_The task:_ Write the entries below out again in full. Match every character.

START Dataset records

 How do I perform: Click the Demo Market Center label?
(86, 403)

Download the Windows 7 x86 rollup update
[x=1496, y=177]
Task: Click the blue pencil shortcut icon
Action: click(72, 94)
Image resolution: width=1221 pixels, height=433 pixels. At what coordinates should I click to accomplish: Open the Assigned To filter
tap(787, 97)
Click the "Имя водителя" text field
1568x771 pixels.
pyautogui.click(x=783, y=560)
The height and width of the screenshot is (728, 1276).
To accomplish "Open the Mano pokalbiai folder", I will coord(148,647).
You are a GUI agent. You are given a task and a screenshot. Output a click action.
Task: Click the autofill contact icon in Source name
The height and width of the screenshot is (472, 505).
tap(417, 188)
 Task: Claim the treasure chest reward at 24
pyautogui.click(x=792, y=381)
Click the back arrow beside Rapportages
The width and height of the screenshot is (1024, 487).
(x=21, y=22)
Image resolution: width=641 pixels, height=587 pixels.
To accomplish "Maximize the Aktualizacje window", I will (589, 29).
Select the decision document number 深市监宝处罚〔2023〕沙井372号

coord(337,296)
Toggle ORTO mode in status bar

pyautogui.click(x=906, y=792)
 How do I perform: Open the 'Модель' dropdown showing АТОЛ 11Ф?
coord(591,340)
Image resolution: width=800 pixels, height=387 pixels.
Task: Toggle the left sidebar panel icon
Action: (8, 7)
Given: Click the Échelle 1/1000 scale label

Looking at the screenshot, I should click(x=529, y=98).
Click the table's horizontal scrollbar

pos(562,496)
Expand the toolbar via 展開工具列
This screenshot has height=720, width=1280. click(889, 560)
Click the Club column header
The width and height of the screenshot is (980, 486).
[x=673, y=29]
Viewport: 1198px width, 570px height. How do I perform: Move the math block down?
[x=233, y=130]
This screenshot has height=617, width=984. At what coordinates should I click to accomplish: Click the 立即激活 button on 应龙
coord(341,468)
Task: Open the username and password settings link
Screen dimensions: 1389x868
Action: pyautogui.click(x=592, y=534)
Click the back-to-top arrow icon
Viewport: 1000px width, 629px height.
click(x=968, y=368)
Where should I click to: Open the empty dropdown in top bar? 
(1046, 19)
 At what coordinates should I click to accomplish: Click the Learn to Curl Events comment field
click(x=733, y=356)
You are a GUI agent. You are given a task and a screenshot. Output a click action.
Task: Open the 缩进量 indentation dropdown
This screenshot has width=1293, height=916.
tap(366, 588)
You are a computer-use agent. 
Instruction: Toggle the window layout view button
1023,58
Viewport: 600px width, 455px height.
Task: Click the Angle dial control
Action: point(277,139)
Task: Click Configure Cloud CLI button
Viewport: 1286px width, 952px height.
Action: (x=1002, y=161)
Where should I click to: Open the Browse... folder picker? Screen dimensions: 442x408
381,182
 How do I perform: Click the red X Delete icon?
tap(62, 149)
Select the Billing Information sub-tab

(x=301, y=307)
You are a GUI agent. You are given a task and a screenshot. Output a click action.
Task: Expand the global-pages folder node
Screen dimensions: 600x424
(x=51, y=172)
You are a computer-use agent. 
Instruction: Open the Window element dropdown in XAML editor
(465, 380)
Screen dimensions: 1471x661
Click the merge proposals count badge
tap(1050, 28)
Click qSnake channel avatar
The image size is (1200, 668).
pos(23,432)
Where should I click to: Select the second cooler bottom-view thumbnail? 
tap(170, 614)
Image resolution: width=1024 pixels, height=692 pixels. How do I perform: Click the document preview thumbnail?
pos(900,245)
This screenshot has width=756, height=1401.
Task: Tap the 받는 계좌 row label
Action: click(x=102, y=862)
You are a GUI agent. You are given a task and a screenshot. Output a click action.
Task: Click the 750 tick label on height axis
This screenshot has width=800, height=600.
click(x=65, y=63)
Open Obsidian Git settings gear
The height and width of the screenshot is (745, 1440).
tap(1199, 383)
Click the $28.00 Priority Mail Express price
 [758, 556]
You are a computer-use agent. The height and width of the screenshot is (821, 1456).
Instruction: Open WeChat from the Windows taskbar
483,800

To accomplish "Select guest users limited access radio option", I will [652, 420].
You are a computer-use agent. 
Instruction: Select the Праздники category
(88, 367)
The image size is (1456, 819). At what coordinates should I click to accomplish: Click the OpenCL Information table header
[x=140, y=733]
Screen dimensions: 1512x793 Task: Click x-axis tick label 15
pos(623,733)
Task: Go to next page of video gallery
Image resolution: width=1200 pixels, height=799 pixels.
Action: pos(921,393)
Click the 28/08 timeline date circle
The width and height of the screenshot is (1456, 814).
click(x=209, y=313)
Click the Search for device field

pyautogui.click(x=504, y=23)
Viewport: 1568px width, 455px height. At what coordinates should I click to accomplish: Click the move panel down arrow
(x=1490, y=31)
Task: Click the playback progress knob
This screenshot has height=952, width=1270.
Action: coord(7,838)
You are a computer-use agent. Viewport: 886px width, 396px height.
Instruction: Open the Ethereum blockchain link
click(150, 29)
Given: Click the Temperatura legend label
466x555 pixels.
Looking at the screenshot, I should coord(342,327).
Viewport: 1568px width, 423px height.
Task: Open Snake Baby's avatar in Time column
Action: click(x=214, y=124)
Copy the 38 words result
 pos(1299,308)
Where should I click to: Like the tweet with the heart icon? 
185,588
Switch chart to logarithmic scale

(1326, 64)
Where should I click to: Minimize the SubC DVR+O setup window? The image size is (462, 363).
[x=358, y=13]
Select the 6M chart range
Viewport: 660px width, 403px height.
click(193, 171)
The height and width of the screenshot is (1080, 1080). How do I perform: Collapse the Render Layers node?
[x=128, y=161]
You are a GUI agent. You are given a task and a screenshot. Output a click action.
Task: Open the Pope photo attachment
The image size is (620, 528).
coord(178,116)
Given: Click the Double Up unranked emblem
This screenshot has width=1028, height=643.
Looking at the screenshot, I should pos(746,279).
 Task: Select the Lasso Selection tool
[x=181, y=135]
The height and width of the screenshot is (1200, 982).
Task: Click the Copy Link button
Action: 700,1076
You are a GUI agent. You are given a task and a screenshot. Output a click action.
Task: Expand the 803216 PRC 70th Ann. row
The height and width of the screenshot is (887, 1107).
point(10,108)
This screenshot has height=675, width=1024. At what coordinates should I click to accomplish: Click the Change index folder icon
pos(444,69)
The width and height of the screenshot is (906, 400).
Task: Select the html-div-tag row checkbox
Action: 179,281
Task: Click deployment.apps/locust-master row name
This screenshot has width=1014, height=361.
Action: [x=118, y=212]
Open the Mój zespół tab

END Dataset records

_Output for this exercise:_
 How do I perform: Click the Demo Market Center label?
(86, 403)

Download the Windows 7 x86 rollup update
[x=1496, y=177]
Task: Click the blue pencil shortcut icon
Action: click(72, 94)
Image resolution: width=1221 pixels, height=433 pixels. At what coordinates should I click to accomplish: Open the Assigned To filter
tap(787, 97)
Click the "Имя водителя" text field
1568x771 pixels.
pyautogui.click(x=783, y=560)
The height and width of the screenshot is (728, 1276).
To accomplish "Open the Mano pokalbiai folder", I will coord(148,647).
You are a GUI agent. You are given a task and a screenshot. Output a click action.
Task: Click the autofill contact icon in Source name
The height and width of the screenshot is (472, 505).
tap(417, 188)
 Task: Claim the treasure chest reward at 24
pyautogui.click(x=792, y=381)
Click the back arrow beside Rapportages
The width and height of the screenshot is (1024, 487).
(x=21, y=22)
Image resolution: width=641 pixels, height=587 pixels.
To accomplish "Maximize the Aktualizacje window", I will (589, 29).
Select the decision document number 深市监宝处罚〔2023〕沙井372号

coord(337,296)
Toggle ORTO mode in status bar

pyautogui.click(x=906, y=792)
 How do I perform: Open the 'Модель' dropdown showing АТОЛ 11Ф?
coord(591,340)
Image resolution: width=800 pixels, height=387 pixels.
Task: Toggle the left sidebar panel icon
Action: (8, 7)
Given: Click the Échelle 1/1000 scale label

Looking at the screenshot, I should click(x=529, y=98).
Click the table's horizontal scrollbar

pos(562,496)
Expand the toolbar via 展開工具列
This screenshot has height=720, width=1280. click(889, 560)
Click the Club column header
The width and height of the screenshot is (980, 486).
[x=673, y=29]
Viewport: 1198px width, 570px height. How do I perform: Move the math block down?
[x=233, y=130]
This screenshot has height=617, width=984. At what coordinates should I click to accomplish: Click the 立即激活 button on 应龙
coord(341,468)
Task: Open the username and password settings link
Screen dimensions: 1389x868
Action: pyautogui.click(x=592, y=534)
Click the back-to-top arrow icon
Viewport: 1000px width, 629px height.
click(x=968, y=368)
Where should I click to: Open the empty dropdown in top bar? 
(1046, 19)
 At what coordinates should I click to accomplish: Click the Learn to Curl Events comment field
click(x=733, y=356)
You are a GUI agent. You are given a task and a screenshot. Output a click action.
Task: Open the 缩进量 indentation dropdown
This screenshot has width=1293, height=916.
tap(366, 588)
You are a computer-use agent. 
Instruction: Toggle the window layout view button
1023,58
Viewport: 600px width, 455px height.
Task: Click the Angle dial control
Action: point(277,139)
Task: Click Configure Cloud CLI button
Viewport: 1286px width, 952px height.
Action: (x=1002, y=161)
Where should I click to: Open the Browse... folder picker? Screen dimensions: 442x408
381,182
 How do I perform: Click the red X Delete icon?
tap(62, 149)
Select the Billing Information sub-tab

(x=301, y=307)
You are a GUI agent. You are given a task and a screenshot. Output a click action.
Task: Expand the global-pages folder node
Screen dimensions: 600x424
(x=51, y=172)
You are a computer-use agent. 
Instruction: Open the Window element dropdown in XAML editor
(465, 380)
Screen dimensions: 1471x661
Click the merge proposals count badge
tap(1050, 28)
Click qSnake channel avatar
The image size is (1200, 668).
pos(23,432)
Where should I click to: Select the second cooler bottom-view thumbnail? 
tap(170, 614)
Image resolution: width=1024 pixels, height=692 pixels. How do I perform: Click the document preview thumbnail?
pos(900,245)
This screenshot has width=756, height=1401.
Task: Tap the 받는 계좌 row label
Action: click(x=102, y=862)
You are a GUI agent. You are given a task and a screenshot. Output a click action.
Task: Click the 750 tick label on height axis
This screenshot has width=800, height=600.
click(x=65, y=63)
Open Obsidian Git settings gear
The height and width of the screenshot is (745, 1440).
tap(1199, 383)
Click the $28.00 Priority Mail Express price
 [758, 556]
You are a computer-use agent. The height and width of the screenshot is (821, 1456).
Instruction: Open WeChat from the Windows taskbar
483,800

To accomplish "Select guest users limited access radio option", I will [652, 420].
You are a computer-use agent. 
Instruction: Select the Праздники category
(88, 367)
The image size is (1456, 819). At what coordinates should I click to accomplish: Click the OpenCL Information table header
[x=140, y=733]
Screen dimensions: 1512x793 Task: Click x-axis tick label 15
pos(623,733)
Task: Go to next page of video gallery
Image resolution: width=1200 pixels, height=799 pixels.
Action: pos(921,393)
Click the 28/08 timeline date circle
The width and height of the screenshot is (1456, 814).
click(x=209, y=313)
Click the Search for device field

pyautogui.click(x=504, y=23)
Viewport: 1568px width, 455px height. At what coordinates should I click to accomplish: Click the move panel down arrow
(x=1490, y=31)
Task: Click the playback progress knob
This screenshot has height=952, width=1270.
Action: coord(7,838)
You are a computer-use agent. Viewport: 886px width, 396px height.
Instruction: Open the Ethereum blockchain link
click(150, 29)
Given: Click the Temperatura legend label
466x555 pixels.
Looking at the screenshot, I should coord(342,327).
Viewport: 1568px width, 423px height.
Task: Open Snake Baby's avatar in Time column
Action: click(x=214, y=124)
Copy the 38 words result
 pos(1299,308)
Where should I click to: Like the tweet with the heart icon? 
185,588
Switch chart to logarithmic scale

(1326, 64)
Where should I click to: Minimize the SubC DVR+O setup window? The image size is (462, 363).
[x=358, y=13]
Select the 6M chart range
Viewport: 660px width, 403px height.
click(193, 171)
The height and width of the screenshot is (1080, 1080). How do I perform: Collapse the Render Layers node?
[x=128, y=161]
You are a GUI agent. You are given a task and a screenshot. Output a click action.
Task: Open the Pope photo attachment
The image size is (620, 528).
coord(178,116)
Given: Click the Double Up unranked emblem
This screenshot has width=1028, height=643.
Looking at the screenshot, I should pos(746,279).
 Task: Select the Lasso Selection tool
[x=181, y=135]
The height and width of the screenshot is (1200, 982).
Task: Click the Copy Link button
Action: 700,1076
You are a GUI agent. You are given a task and a screenshot. Output a click action.
Task: Expand the 803216 PRC 70th Ann. row
The height and width of the screenshot is (887, 1107).
point(10,108)
This screenshot has height=675, width=1024. At what coordinates should I click to accomplish: Click the Change index folder icon
pos(444,69)
The width and height of the screenshot is (906, 400).
Task: Select the html-div-tag row checkbox
Action: 179,281
Task: Click deployment.apps/locust-master row name
This screenshot has width=1014, height=361.
Action: [x=118, y=212]
Open the Mój zespół tab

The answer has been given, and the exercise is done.